To-night thou shalt have cramps, Side stitches that shall pen thy breath up. Tempest, Act I., Sc. II.

I’ll rack thee with old cramps, Fill all thy bones with aches. Tempest, Act I., Sc. II.

Thy nerves are in their infancy again And have no vigour in them. Tempest, Act I., Sc. II.

Hysteria, in Shakespeare’s time, was considered a disease common to both sexes, and was known as “Hysterica passio,” or more popularly termed “the mother.”

O, how this mother swells up toward my heart! Hysterica passio—down, thou climbing sorrow, Thy element ’s below! Where is this daughter? King Lear, Act II., Sc.

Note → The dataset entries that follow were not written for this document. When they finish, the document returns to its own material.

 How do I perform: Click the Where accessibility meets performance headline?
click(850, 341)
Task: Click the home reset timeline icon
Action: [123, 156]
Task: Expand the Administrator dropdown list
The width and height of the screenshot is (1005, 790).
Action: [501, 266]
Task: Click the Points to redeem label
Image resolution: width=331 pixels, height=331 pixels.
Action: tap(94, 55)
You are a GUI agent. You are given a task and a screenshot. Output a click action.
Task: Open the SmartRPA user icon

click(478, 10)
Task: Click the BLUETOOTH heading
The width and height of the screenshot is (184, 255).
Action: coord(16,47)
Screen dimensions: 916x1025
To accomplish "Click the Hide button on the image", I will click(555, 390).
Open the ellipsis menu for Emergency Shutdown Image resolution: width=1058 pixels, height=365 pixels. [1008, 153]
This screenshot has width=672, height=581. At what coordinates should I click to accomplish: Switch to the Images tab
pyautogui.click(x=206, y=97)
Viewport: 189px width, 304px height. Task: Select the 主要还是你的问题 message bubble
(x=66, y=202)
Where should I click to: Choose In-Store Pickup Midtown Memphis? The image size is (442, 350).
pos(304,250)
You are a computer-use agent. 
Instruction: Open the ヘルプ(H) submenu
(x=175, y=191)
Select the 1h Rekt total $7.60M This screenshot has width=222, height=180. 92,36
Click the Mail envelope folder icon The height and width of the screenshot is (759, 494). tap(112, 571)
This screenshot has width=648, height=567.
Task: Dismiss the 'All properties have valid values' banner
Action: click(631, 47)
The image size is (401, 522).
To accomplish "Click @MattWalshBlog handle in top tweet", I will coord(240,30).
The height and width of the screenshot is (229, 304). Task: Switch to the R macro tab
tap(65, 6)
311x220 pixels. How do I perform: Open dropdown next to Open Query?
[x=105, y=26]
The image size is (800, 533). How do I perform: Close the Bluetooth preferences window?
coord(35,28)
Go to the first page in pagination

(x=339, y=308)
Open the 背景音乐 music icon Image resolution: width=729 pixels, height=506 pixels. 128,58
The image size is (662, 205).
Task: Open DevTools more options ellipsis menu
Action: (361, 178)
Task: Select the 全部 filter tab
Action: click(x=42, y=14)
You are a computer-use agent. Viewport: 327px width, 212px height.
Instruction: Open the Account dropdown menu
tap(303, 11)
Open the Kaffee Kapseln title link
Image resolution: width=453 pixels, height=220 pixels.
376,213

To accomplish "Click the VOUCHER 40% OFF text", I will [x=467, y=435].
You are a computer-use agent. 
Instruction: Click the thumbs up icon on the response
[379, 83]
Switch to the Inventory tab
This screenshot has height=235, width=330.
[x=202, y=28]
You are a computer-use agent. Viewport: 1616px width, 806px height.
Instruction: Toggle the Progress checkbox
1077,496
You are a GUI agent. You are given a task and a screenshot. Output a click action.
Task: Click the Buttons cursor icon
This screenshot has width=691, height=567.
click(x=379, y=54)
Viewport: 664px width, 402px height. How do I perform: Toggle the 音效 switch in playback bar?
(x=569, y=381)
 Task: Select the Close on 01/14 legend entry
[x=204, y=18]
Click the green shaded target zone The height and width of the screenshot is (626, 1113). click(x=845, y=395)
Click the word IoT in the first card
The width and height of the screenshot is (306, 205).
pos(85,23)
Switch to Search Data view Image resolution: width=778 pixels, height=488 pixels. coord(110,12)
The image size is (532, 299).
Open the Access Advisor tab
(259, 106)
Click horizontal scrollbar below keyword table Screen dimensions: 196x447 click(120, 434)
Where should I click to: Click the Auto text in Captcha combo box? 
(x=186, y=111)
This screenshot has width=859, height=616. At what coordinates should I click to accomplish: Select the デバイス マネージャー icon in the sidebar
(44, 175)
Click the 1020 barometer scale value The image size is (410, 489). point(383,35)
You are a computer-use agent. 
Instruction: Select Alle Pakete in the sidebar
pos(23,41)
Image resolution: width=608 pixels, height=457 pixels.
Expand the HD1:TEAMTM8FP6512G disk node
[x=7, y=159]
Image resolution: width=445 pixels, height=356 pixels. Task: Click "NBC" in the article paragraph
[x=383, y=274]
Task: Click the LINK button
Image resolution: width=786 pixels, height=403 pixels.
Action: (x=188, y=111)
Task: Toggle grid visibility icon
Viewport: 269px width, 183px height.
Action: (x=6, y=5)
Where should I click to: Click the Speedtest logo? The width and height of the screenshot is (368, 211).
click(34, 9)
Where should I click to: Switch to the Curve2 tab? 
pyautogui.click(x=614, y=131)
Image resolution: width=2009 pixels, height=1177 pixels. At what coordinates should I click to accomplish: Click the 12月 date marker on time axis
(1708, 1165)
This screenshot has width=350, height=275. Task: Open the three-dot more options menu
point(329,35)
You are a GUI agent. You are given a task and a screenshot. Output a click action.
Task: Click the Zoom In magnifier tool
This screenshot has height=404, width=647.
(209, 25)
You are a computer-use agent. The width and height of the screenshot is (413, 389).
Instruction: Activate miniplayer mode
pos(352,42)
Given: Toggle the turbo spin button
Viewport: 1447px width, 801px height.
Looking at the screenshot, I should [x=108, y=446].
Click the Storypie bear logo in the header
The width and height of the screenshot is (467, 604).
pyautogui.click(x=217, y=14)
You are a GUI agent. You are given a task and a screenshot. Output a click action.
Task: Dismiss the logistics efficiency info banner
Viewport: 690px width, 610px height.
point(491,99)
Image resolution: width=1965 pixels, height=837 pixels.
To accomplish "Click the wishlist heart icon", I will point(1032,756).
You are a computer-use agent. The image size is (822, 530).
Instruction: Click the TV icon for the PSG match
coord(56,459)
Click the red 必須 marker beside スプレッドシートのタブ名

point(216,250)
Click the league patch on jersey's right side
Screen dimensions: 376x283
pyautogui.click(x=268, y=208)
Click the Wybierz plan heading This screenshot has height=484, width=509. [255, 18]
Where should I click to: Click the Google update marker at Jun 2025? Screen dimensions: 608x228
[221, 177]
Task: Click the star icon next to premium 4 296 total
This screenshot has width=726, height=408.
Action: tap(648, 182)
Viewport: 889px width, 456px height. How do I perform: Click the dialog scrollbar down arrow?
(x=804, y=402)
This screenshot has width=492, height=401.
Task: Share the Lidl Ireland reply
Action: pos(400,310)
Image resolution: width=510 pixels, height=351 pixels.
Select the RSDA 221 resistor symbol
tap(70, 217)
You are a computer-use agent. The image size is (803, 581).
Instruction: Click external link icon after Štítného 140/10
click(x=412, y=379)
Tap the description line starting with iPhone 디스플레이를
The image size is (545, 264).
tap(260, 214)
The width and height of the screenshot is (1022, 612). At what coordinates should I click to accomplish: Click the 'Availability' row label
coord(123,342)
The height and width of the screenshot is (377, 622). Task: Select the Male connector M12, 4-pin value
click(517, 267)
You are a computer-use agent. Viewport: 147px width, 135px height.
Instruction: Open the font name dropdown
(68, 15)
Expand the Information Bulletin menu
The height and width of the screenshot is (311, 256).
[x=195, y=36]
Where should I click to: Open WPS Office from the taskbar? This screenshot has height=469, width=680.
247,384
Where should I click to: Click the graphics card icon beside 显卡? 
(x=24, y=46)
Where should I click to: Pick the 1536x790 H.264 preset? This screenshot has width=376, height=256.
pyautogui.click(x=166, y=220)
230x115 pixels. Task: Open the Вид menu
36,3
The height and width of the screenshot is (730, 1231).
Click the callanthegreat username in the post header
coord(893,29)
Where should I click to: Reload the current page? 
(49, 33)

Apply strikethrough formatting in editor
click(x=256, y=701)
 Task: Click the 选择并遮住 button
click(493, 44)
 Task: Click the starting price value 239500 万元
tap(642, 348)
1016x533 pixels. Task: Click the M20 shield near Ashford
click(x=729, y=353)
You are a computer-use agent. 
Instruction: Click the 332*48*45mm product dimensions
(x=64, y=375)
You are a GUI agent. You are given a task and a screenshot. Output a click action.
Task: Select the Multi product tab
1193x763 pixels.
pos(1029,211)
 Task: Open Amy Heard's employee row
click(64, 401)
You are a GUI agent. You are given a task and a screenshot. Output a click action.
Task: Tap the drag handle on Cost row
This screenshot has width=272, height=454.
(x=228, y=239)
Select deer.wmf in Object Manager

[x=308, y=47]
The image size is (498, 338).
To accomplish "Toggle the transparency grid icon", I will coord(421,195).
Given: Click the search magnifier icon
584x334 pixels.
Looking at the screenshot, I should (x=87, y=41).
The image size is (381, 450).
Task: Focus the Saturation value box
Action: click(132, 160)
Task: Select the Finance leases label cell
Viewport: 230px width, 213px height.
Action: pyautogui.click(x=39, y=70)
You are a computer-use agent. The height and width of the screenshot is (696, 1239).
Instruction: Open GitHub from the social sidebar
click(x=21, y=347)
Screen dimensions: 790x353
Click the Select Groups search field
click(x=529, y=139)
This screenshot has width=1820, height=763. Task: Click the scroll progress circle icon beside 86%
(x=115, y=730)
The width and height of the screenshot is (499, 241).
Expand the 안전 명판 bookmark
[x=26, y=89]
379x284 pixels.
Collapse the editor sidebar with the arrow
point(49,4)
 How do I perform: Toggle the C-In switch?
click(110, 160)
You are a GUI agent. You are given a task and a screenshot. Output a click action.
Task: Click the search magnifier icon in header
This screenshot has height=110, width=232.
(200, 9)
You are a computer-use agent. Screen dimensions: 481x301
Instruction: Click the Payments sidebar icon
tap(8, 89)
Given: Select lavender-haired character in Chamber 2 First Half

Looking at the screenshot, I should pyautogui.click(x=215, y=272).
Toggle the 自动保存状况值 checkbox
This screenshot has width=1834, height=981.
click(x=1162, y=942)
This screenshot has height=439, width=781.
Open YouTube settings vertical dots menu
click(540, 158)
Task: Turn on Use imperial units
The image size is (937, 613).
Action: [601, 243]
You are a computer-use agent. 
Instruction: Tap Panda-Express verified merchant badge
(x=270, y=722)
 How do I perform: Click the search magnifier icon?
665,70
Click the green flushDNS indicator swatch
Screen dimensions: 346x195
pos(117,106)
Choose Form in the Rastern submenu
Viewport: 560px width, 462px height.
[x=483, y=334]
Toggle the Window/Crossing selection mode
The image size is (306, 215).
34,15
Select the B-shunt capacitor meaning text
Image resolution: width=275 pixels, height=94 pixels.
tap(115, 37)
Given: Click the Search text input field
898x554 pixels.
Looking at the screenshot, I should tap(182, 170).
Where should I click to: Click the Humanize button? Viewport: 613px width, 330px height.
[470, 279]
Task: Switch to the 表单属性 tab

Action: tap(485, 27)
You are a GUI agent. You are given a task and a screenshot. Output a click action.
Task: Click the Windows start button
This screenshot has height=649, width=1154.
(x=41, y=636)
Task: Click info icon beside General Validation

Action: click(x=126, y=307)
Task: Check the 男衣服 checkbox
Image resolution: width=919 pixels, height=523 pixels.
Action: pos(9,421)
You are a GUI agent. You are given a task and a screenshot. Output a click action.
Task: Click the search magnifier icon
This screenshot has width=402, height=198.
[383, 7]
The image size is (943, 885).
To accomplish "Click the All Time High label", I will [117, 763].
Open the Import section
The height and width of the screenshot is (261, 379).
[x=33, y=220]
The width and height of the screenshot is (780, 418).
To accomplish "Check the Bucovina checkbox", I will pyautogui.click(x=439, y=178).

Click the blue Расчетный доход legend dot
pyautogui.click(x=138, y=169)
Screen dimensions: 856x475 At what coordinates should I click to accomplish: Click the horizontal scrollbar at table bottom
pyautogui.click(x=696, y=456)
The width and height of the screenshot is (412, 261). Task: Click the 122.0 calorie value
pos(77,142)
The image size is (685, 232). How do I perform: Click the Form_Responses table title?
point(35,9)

IV.

Percy thinks that Shakespeare read of this disease in Harsnet’s “Declaration of Popish Impostures” while he was looking up material for his character of Tom of Bedlam. The following is taken from (p. 25) the work referred to: “Ma: Maynie had a spice of the Hysterica passio as seems from his youth, hee himself termes it the Moother, and saith that hee was much troubled with it in Fraunce, and that it was one of the causes that mooved him to leave his holy order whereinto he was initiated and to returne into England.”

Diseases of the nervous system have not been overlooked by other writers. How excellently we have described the chief symptom of locomotor ataxia:

Obliquely waddling to the mark in view. Pope.